I was thinking that we go to lip syncing like all the big music acts. Maybe we could go back to the Greek chorus and wear megaphone masks.


----------



## JD (Aug 11, 2018)

RonHebbard said:


> Who knows, we may have butt-shakers in every seat to augment 'smell-O-vision.


Having worked with many rock bands on the road, I hope we forgo the "smell-O-vision" !


----------



## NickVon (Aug 13, 2018)

I think this is a well stated article.


----------



## TrotskysGhost (Aug 15, 2018)

This article drops the ball on one major point that set up this dumb situation in the first place: For over 40 years US wireless mic users never had to get licensed, unlike most other countries. Instead we just squatted in the white space between TV stations in whatever area we were in. So when Congress and the FCC came to reallocate the spectrum, who got helped? The TV stations who had been paying license fees for decades to the FCC and we got screwed because we had no influence since we were just squatters.

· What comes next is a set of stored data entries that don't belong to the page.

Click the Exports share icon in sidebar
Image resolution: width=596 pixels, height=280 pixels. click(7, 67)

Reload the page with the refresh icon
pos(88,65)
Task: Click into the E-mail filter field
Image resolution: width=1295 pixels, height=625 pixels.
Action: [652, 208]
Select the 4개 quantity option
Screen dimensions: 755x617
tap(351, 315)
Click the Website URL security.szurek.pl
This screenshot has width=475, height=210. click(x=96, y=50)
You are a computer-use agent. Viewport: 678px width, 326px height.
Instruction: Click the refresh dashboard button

Elsewhere I've seen comments on the issue of "wild prices" being thrown around in this article. If, when this is all done, want the same level of performance out of the new wireless mics that's comparable to what you were using before, it is going to cost a lot more per channel than you paid in the past. To think otherwise is sticking your head in the sand, in all honesty. 
On the professional rental side, the lower rate that we can offer a community theater for a weekend rental is based on the gear already being paid off and it not being out on something else that pays full price. If we have to replace 9/10ths of our RF inventory (transmitters, receivers, IEMs, wireless comm, antennas, antenna distros) that means that all of that gear won't be available at a discounted rental rate for some time. In addition a lot of our older gear will be turned in as part of the buyback rebate programs with manufacturers. 
When the repack is done, not only will we be down the 600s for our use, but most of the 500s, upper 400s and even VHF TV will be extremely tight, especially around most major cities. This is because all of the TV stations had to move somewhere too. So if we operate in the white space between stations, then there will be like 1/10th the white space there used to be in some markets.

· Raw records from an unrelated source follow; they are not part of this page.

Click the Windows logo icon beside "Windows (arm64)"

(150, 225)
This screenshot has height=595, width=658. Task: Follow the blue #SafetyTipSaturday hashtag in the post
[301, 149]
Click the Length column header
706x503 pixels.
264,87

Conventional analog doesn't have the audio quality for the limited spectrum. Unlicensed 1.9Ghz, 2.5GHz and 5.0GHz bands are already pretty crowded with consumer devices. For example, if you read the data sheet for most of the 2.4GHz wireless mics, you can fit AT MOST like 8 channels of mics in all of that spectrum and that's IF there is NOTHING ELSE using that spectrum. So you have to turn off WiFi in the theater. You have to get EVERY patron to turn off WiFi AND Bluetooth on their phones. Good luck with that.

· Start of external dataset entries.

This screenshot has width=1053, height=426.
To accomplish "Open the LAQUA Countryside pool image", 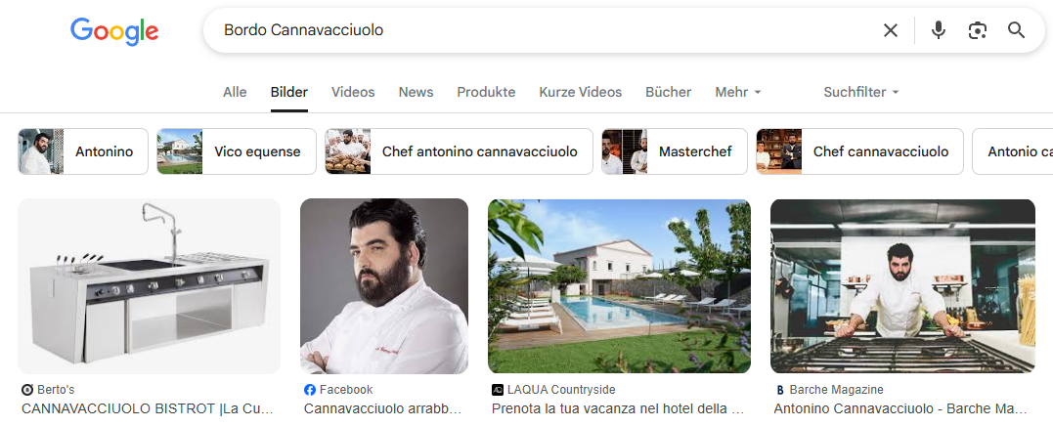I will [x=619, y=285].
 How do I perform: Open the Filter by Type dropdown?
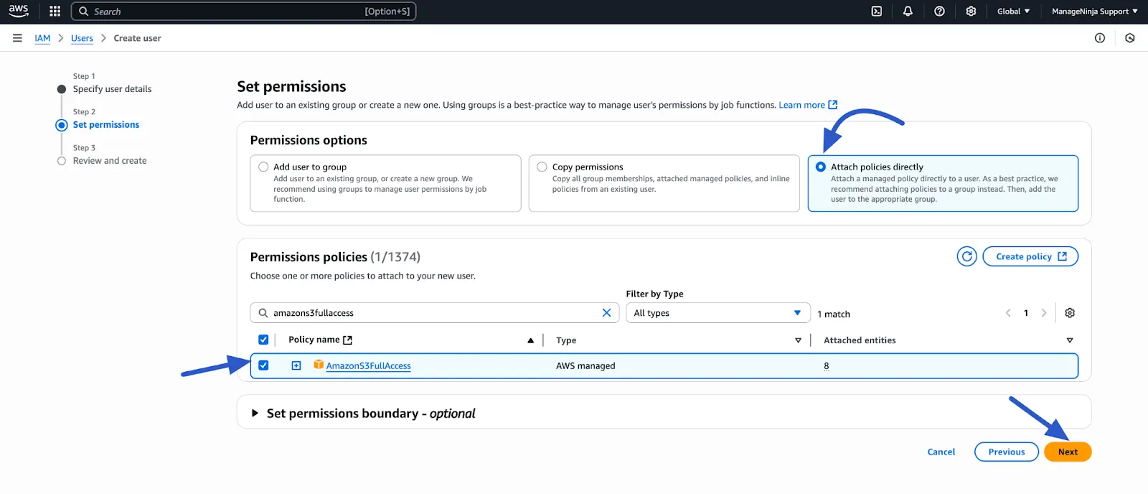click(x=718, y=313)
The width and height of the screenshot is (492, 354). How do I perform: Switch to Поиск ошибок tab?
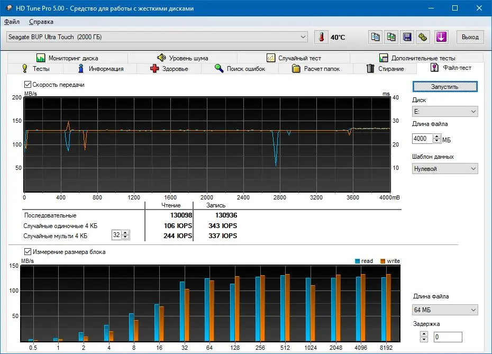coord(240,69)
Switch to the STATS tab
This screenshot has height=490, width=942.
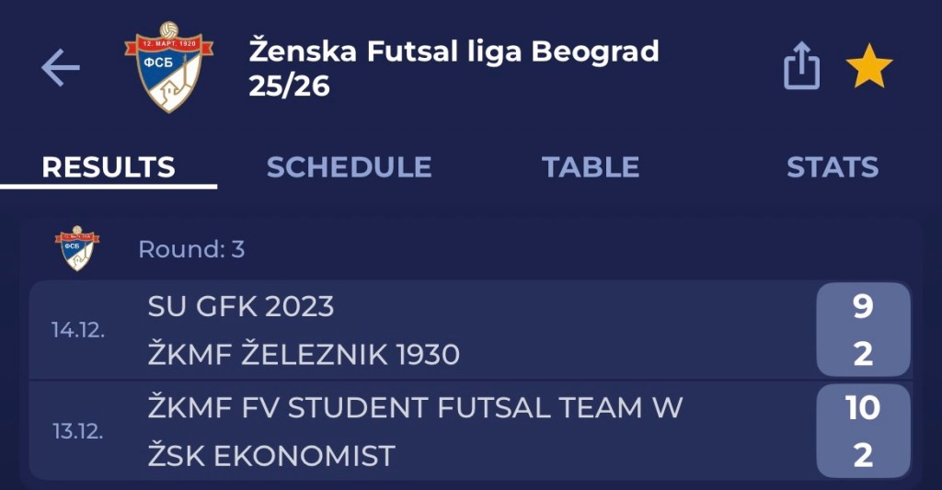click(x=833, y=167)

In order to overcome this problem, you will need to go to digital transmitter and receiver sets, operating in the 480MHZ-608MHZ UHF or the TV VHF white space. These systems are, currently, significantly more expensive for the same audio quality you were used to. Many require entirely new antenna systems too. Even if you have like ULXD already, you will have significantly less channel space available to you. You won't be doing 48 channels of ULXD in the NYC Metro Area, Dallas-Fort Worth, Greater LA or Chicagoland. In order to get that kind of channel count, you'll have to go up to Axient or Sennheiser 6000 series. The transmitter packs are a step backwards in size, range, battery life and durability.
Broadway houses where you have like 3 stage boxes backed up against each other, then a hotel conference center above, yet productions running up to 64 channels of mics, 16 channels of IEMs and like 16 wireless comm beltpacks EACH, which does not even dive into the mess of wireless DMX, WiFi, assisted listening and interference from all sorts of other sources we used to be immune from. Where are we going to get this spectrum back from? We're not and the FCC doesn't care, cause we don't want to pay to license it. Instead we have to suck it up, buy new gear and hope they don't kill broadcast TV and Radio in the next 10-15 years.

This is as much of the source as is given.